Input data:
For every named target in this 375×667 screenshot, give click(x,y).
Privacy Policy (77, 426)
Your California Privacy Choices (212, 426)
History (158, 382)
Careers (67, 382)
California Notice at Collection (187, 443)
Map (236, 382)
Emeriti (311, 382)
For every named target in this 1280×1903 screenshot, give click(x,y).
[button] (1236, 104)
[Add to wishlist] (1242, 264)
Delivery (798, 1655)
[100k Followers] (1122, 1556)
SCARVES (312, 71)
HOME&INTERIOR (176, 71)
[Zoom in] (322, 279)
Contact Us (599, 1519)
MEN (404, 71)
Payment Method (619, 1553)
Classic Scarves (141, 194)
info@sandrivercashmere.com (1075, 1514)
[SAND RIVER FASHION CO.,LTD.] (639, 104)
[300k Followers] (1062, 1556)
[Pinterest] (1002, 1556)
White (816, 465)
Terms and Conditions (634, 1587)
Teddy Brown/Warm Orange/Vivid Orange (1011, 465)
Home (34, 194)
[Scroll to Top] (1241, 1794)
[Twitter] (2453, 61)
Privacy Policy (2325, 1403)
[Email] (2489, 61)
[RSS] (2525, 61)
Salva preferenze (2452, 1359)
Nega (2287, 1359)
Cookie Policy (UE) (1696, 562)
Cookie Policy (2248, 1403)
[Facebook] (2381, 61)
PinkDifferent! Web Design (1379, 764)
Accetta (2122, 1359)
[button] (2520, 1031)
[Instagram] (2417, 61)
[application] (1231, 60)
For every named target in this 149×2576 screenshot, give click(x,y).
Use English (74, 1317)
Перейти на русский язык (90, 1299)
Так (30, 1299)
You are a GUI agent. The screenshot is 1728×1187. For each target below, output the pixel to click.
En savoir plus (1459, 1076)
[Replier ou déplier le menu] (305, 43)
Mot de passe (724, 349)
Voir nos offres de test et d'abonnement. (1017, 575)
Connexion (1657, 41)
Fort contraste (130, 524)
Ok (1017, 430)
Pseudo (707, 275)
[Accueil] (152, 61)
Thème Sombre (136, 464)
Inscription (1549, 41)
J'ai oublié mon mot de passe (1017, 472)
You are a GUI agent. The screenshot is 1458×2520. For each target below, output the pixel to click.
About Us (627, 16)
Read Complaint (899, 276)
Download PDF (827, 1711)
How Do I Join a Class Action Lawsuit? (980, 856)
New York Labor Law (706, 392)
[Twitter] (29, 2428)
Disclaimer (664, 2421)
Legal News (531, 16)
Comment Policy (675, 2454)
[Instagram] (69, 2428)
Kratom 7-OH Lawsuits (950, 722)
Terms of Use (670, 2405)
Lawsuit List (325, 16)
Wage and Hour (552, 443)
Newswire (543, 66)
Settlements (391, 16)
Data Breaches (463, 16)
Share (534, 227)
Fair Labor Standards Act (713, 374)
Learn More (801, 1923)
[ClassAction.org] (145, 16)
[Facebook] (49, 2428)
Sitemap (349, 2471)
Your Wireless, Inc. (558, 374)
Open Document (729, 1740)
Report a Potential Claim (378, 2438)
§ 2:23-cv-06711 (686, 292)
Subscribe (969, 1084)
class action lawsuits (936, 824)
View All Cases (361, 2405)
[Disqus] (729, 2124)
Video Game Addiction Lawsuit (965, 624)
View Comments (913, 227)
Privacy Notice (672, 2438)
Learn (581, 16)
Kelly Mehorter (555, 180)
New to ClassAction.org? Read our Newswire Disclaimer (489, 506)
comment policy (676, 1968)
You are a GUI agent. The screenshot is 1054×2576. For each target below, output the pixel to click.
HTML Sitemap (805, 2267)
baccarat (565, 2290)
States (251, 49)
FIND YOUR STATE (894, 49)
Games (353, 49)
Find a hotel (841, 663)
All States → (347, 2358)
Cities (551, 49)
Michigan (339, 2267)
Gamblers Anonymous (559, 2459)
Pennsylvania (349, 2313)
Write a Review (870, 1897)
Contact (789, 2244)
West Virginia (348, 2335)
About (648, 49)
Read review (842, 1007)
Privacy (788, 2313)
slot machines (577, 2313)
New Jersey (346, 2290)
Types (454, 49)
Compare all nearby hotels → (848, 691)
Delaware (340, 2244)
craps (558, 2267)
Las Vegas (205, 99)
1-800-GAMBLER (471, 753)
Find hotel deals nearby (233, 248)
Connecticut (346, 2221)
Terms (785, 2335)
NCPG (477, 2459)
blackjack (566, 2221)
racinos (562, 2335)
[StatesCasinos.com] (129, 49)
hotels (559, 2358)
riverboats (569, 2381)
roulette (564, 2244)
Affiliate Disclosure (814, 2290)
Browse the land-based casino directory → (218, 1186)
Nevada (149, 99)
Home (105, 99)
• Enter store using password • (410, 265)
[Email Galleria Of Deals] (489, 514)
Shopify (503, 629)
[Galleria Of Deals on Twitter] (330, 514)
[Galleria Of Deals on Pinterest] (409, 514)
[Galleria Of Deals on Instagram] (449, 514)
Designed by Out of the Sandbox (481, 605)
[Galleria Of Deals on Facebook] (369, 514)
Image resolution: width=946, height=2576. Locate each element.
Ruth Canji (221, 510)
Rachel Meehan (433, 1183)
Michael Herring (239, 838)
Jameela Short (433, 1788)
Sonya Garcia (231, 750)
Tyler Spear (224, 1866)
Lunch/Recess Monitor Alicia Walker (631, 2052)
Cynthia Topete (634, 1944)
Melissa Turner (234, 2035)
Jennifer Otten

Action item:
Your task is to reproduce all of the records exactly.

Reply to the exercise:
For every named target in this 375×667 screenshot, give click(x,y).
Privacy Policy (77, 426)
Your California Privacy Choices (212, 426)
History (158, 382)
Careers (67, 382)
California Notice at Collection (187, 443)
Map (236, 382)
Emeriti (311, 382)
For every named target in this 1280×1903 screenshot, give click(x,y).
[button] (1236, 104)
[Add to wishlist] (1242, 264)
Delivery (798, 1655)
[100k Followers] (1122, 1556)
SCARVES (312, 71)
HOME&INTERIOR (176, 71)
[Zoom in] (322, 279)
Contact Us (599, 1519)
MEN (404, 71)
Payment Method (619, 1553)
Classic Scarves (141, 194)
info@sandrivercashmere.com (1075, 1514)
[SAND RIVER FASHION CO.,LTD.] (639, 104)
[300k Followers] (1062, 1556)
[Pinterest] (1002, 1556)
White (816, 465)
Terms and Conditions (634, 1587)
Teddy Brown/Warm Orange/Vivid Orange (1011, 465)
Home (34, 194)
[Scroll to Top] (1241, 1794)
[Twitter] (2453, 61)
Privacy Policy (2325, 1403)
[Email] (2489, 61)
[RSS] (2525, 61)
Salva preferenze (2452, 1359)
Nega (2287, 1359)
Cookie Policy (UE) (1696, 562)
Cookie Policy (2248, 1403)
[Facebook] (2381, 61)
PinkDifferent! Web Design (1379, 764)
Accetta (2122, 1359)
[button] (2520, 1031)
[Instagram] (2417, 61)
[application] (1231, 60)
For every named target in this 149×2576 screenshot, give click(x,y).
Use English (74, 1317)
Перейти на русский язык (90, 1299)
Так (30, 1299)
You are a GUI agent. The screenshot is 1728×1187. For each target below, output the pixel to click.
En savoir plus (1459, 1076)
[Replier ou déplier le menu] (305, 43)
Mot de passe (724, 349)
Voir nos offres de test et d'abonnement. (1017, 575)
Connexion (1657, 41)
Fort contraste (130, 524)
Ok (1017, 430)
Pseudo (707, 275)
[Accueil] (152, 61)
Thème Sombre (136, 464)
Inscription (1549, 41)
J'ai oublié mon mot de passe (1017, 472)
You are a GUI agent. The screenshot is 1458×2520. For each target below, output the pixel to click.
About Us (627, 16)
Read Complaint (899, 276)
Download PDF (827, 1711)
How Do I Join a Class Action Lawsuit? (980, 856)
New York Labor Law (706, 392)
[Twitter] (29, 2428)
Disclaimer (664, 2421)
Legal News (531, 16)
Comment Policy (675, 2454)
[Instagram] (69, 2428)
Kratom 7-OH Lawsuits (950, 722)
Terms of Use (670, 2405)
Lawsuit List (325, 16)
Wage and Hour (552, 443)
Newswire (543, 66)
Settlements (391, 16)
Data Breaches (463, 16)
Share (534, 227)
Fair Labor Standards Act (713, 374)
Learn More (801, 1923)
[ClassAction.org] (145, 16)
[Facebook] (49, 2428)
Sitemap (349, 2471)
Your Wireless, Inc. (558, 374)
Open Document (729, 1740)
Report a Potential Claim (378, 2438)
§ 2:23-cv-06711 (686, 292)
Subscribe (969, 1084)
class action lawsuits (936, 824)
View All Cases (361, 2405)
[Disqus] (729, 2124)
Video Game Addiction Lawsuit (965, 624)
View Comments (913, 227)
Privacy Notice (672, 2438)
Learn (581, 16)
Kelly Mehorter (555, 180)
New to ClassAction.org? Read our Newswire Disclaimer (489, 506)
comment policy (676, 1968)
You are a GUI agent. The screenshot is 1054×2576. For each target below, output the pixel to click.
HTML Sitemap (805, 2267)
baccarat (565, 2290)
States (251, 49)
FIND YOUR STATE (894, 49)
Games (353, 49)
Find a hotel (841, 663)
All States → (347, 2358)
Cities (551, 49)
Michigan (339, 2267)
Gamblers Anonymous (559, 2459)
Pennsylvania (349, 2313)
Write a Review (870, 1897)
Contact (789, 2244)
West Virginia (348, 2335)
About (648, 49)
Read review (842, 1007)
Privacy (788, 2313)
slot machines (577, 2313)
New Jersey (346, 2290)
Types (454, 49)
Compare all nearby hotels → (848, 691)
Delaware (340, 2244)
craps (558, 2267)
Las Vegas (205, 99)
1-800-GAMBLER (471, 753)
Find hotel deals nearby (233, 248)
Connecticut (346, 2221)
Terms (785, 2335)
NCPG (477, 2459)
blackjack (566, 2221)
racinos (562, 2335)
[StatesCasinos.com] (129, 49)
hotels (559, 2358)
riverboats (569, 2381)
roulette (564, 2244)
Affiliate Disclosure (814, 2290)
Browse the land-based casino directory → (218, 1186)
Nevada (149, 99)
Home (105, 99)
• Enter store using password • (410, 265)
[Email Galleria Of Deals] (489, 514)
Shopify (503, 629)
[Galleria Of Deals on Twitter] (330, 514)
[Galleria Of Deals on Pinterest] (409, 514)
[Galleria Of Deals on Instagram] (449, 514)
Designed by Out of the Sandbox (481, 605)
[Galleria Of Deals on Facebook] (369, 514)
Image resolution: width=946, height=2576. Locate each element.
Ruth Canji (221, 510)
Rachel Meehan (433, 1183)
Michael Herring (239, 838)
Jameela Short (433, 1788)
Sonya Garcia (231, 750)
Tyler Spear (224, 1866)
Lunch/Recess Monitor Alicia Walker (631, 2052)
Cynthia Topete (634, 1944)
Melissa Turner (234, 2035)
Jennifer Otten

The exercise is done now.